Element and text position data
>>>

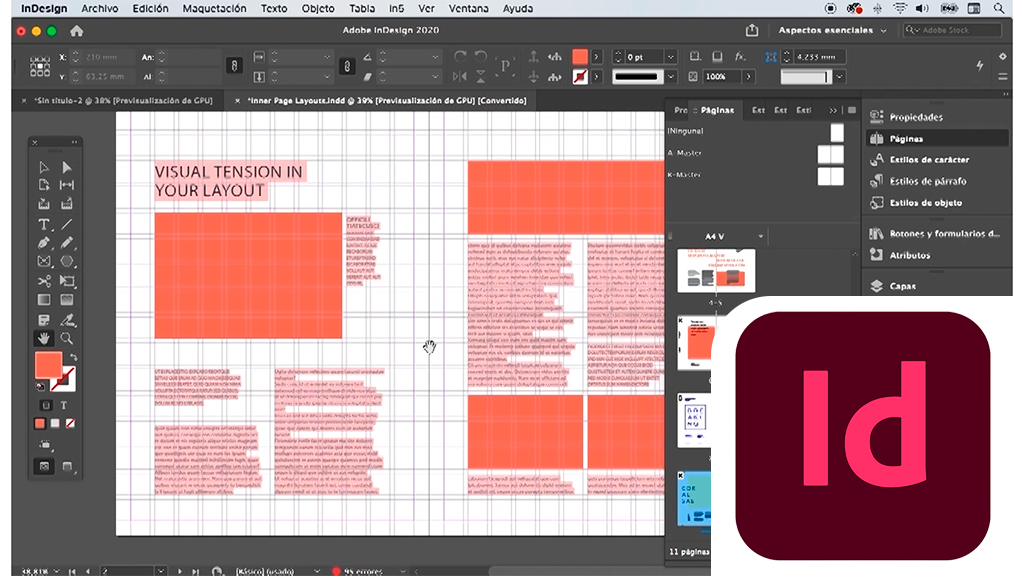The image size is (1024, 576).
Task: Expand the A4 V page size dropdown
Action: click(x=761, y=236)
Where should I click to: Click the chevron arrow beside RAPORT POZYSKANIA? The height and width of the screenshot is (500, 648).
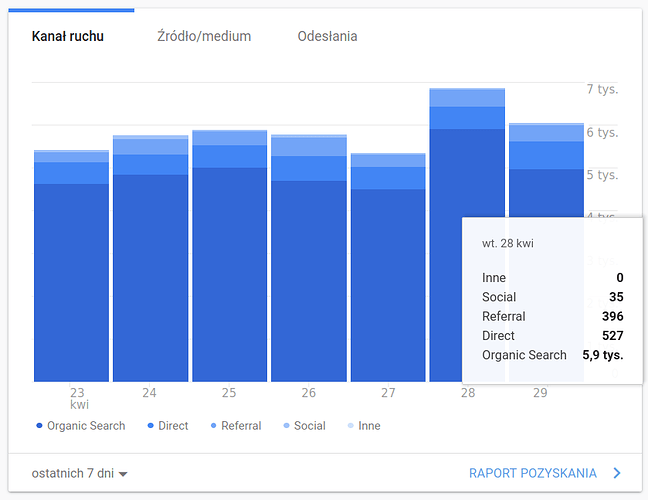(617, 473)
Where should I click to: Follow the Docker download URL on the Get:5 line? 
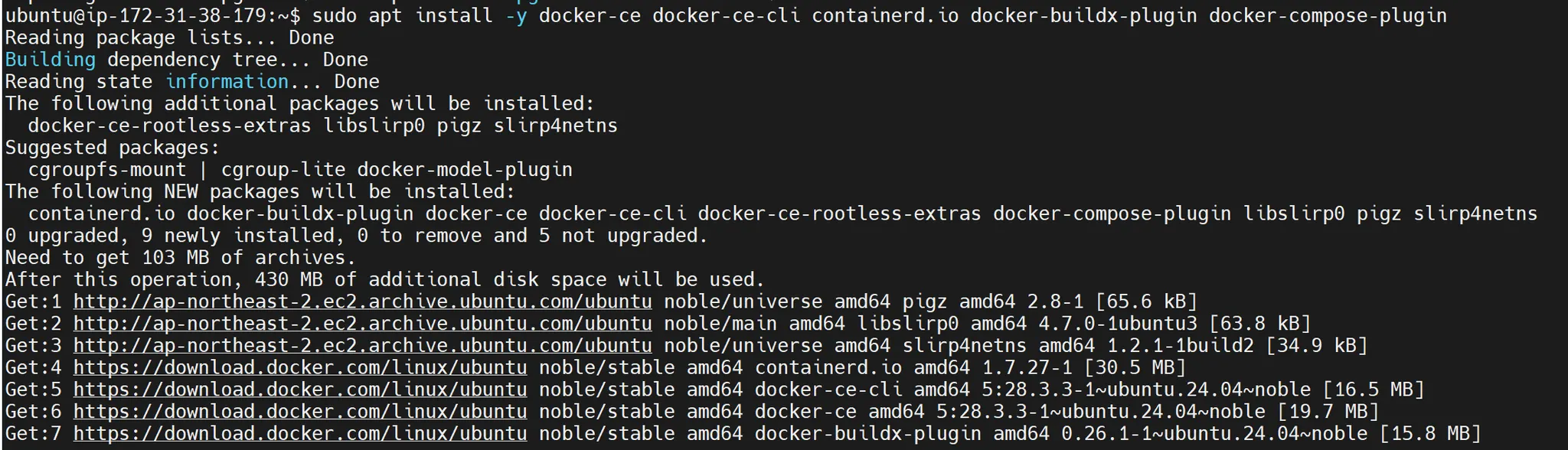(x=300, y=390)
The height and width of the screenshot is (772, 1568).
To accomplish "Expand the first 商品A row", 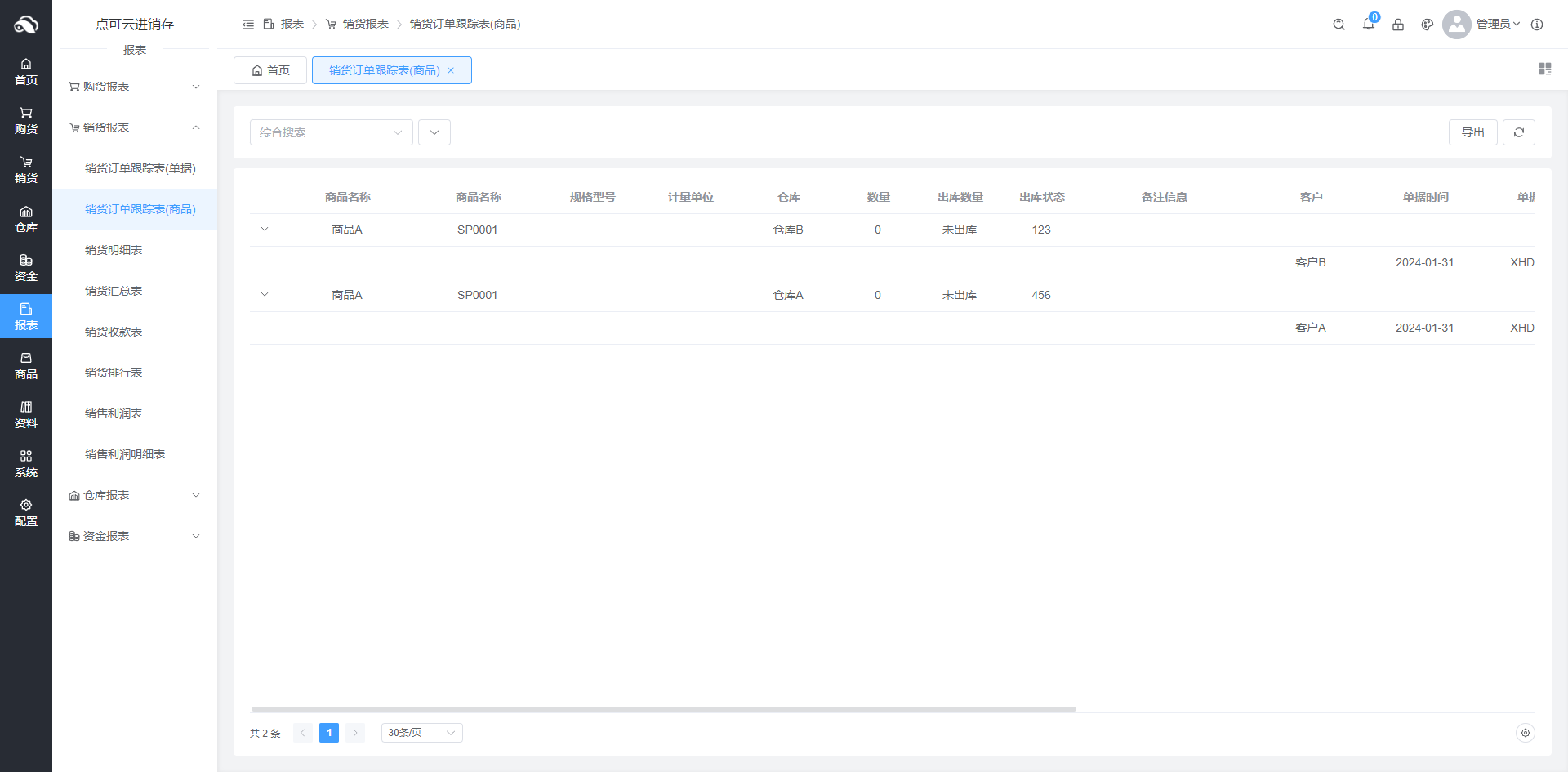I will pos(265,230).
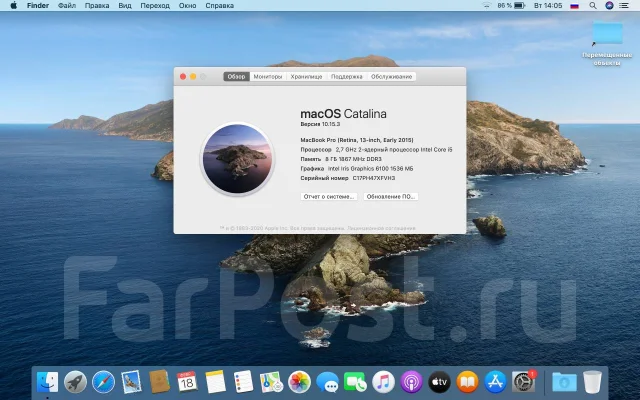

<<<

• _Exercise objective_:
Copy out the part of the items that begins with the line containing "Where should I click to: Click" and ends with the line containing "(x=300, y=390)", keeping both of those lines and leaving out any pictures.

• _Solution_:
Where should I click to: Click the chevron arrow beside RAPORT POZYSKANIA? The height and width of the screenshot is (500, 648).
(617, 473)
Where should I click to: Follow the Docker download URL on the Get:5 line? 
(x=300, y=390)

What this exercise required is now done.